(Data records)
***

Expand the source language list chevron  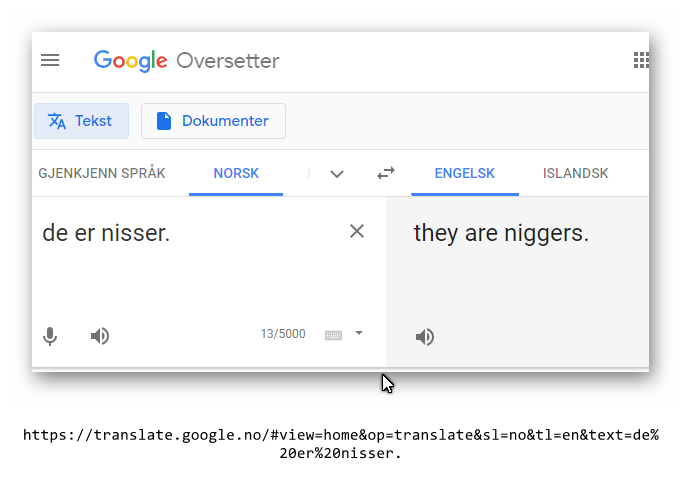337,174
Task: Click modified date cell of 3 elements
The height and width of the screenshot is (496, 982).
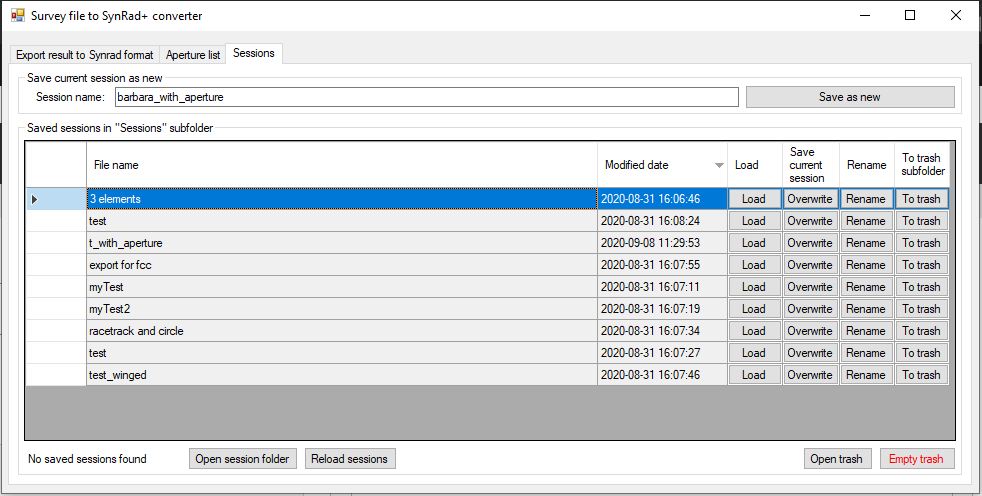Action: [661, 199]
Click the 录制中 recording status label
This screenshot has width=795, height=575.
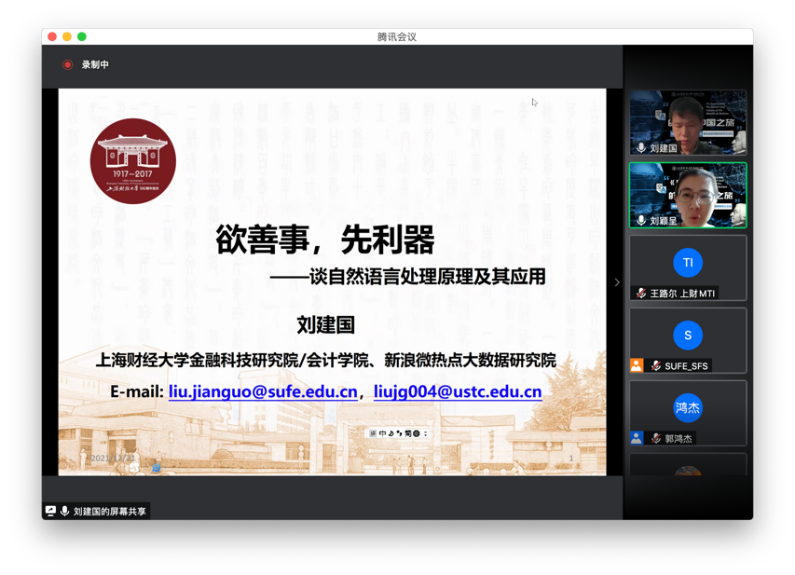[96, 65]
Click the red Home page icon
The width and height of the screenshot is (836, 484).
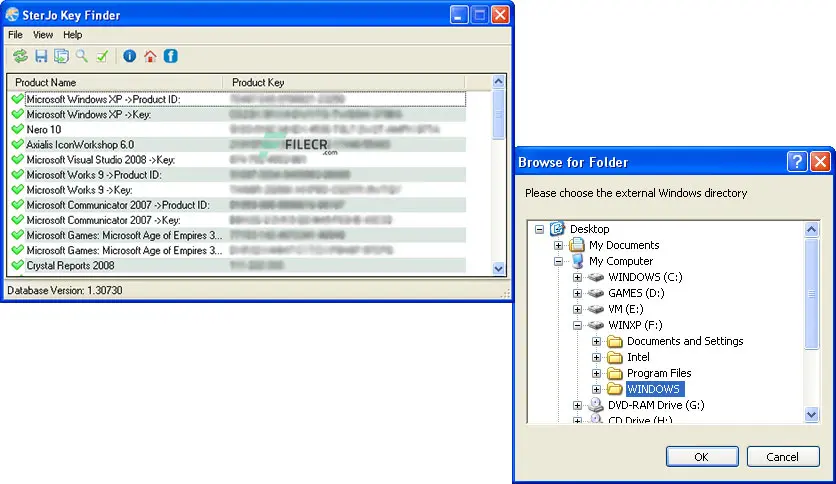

***

> [Required task]: Identify each line in the listing above that contains the word "height", with case counting, and copy those lines.

> [Task output]:
The height and width of the screenshot is (496, 982).
This screenshot has width=795, height=575.
The width and height of the screenshot is (836, 484).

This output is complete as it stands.